EXERCISE GOAL ▸ Search the material for the string "computer" and copy each line where it occurs.

RECORDS FOR THIS EXERCISE ▸

....

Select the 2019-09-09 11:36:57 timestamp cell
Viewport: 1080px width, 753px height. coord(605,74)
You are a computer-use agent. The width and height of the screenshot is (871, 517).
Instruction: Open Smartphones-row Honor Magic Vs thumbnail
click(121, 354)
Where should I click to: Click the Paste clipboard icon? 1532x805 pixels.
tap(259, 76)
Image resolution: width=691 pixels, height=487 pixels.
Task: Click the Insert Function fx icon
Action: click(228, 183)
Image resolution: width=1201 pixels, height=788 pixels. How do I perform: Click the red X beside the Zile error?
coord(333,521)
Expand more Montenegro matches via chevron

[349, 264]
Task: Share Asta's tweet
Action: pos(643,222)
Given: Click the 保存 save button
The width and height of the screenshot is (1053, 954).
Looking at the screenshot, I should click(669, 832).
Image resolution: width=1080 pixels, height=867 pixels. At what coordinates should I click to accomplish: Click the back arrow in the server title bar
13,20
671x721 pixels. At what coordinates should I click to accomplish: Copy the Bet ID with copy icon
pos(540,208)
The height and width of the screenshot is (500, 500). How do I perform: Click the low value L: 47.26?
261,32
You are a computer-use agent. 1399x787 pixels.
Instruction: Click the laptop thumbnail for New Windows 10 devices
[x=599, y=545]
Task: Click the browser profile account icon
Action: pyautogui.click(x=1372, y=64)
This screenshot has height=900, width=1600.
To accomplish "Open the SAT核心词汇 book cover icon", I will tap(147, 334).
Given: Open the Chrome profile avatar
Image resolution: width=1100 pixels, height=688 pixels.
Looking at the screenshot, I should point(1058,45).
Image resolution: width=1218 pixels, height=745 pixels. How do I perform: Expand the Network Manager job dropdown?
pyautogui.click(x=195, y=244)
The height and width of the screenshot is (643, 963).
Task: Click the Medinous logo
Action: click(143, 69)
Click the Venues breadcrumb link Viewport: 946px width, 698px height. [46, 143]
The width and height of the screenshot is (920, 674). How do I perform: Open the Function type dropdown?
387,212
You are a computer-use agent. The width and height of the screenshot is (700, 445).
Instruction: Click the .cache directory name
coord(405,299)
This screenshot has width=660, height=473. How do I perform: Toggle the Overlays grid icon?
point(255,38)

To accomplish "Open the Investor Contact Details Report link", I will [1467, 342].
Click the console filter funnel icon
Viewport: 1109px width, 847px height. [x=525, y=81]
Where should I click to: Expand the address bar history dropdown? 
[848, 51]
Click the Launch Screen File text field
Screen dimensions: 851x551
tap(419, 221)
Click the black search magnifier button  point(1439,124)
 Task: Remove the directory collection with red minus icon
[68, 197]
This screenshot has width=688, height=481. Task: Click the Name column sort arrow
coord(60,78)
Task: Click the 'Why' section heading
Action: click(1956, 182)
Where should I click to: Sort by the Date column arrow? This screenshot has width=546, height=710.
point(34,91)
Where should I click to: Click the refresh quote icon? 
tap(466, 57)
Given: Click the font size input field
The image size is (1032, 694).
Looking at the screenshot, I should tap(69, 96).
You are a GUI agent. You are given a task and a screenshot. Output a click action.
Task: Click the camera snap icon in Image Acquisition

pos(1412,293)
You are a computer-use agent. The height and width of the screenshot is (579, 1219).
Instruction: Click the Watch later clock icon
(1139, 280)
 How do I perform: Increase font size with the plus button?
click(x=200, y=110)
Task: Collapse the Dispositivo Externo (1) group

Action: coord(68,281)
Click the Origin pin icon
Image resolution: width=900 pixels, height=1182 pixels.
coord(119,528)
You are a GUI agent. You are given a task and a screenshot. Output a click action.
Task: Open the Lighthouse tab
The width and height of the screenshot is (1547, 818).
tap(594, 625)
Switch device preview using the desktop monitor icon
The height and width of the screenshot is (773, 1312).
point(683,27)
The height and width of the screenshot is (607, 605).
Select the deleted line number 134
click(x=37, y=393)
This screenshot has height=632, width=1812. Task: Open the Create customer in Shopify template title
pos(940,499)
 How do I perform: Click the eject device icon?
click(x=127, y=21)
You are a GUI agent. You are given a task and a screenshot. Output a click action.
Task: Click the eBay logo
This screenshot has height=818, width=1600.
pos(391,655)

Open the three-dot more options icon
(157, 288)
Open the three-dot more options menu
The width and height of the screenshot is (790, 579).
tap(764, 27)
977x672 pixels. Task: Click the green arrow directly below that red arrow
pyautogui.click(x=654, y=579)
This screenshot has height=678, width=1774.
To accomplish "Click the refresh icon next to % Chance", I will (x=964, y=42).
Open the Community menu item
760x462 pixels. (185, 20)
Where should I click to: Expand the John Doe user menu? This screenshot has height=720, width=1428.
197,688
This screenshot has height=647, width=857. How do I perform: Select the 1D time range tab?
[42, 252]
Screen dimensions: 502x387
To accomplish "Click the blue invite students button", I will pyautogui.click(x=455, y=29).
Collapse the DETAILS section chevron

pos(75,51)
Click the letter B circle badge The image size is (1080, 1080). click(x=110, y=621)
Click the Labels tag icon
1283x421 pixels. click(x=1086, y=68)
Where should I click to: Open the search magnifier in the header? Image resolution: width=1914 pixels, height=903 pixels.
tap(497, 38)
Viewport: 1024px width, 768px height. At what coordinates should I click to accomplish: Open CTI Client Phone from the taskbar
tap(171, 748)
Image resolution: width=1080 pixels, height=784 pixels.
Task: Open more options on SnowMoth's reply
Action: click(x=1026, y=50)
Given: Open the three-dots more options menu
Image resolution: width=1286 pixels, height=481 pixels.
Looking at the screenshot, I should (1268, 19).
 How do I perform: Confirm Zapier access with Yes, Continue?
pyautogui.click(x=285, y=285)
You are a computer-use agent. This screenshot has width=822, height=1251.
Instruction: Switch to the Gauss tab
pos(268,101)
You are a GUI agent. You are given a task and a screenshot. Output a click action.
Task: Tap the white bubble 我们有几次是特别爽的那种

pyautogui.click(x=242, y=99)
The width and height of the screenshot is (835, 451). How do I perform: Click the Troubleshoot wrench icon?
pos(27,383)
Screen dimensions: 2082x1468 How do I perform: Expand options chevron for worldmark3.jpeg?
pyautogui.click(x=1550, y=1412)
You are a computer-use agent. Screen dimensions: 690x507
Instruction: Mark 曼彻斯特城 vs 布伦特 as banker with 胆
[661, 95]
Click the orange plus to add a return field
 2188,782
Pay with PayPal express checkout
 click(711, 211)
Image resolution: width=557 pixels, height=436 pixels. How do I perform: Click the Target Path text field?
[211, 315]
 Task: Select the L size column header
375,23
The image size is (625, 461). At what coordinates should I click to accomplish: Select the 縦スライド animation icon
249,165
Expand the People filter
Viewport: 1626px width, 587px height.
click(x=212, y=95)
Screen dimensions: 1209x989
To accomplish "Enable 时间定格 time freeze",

....

SOLUTION BELOW ▸
You are a computer-use agent. The width and height of the screenshot is (871, 517).
You are a computer-use agent. 1399x787 pixels.
You are a computer-use agent. The width and height of the screenshot is (700, 445).
You are a computer-use agent. The height and width of the screenshot is (579, 1219).
You are a computer-use agent. This screenshot has width=822, height=1251.
You are a computer-use agent. Screen dimensions: 690x507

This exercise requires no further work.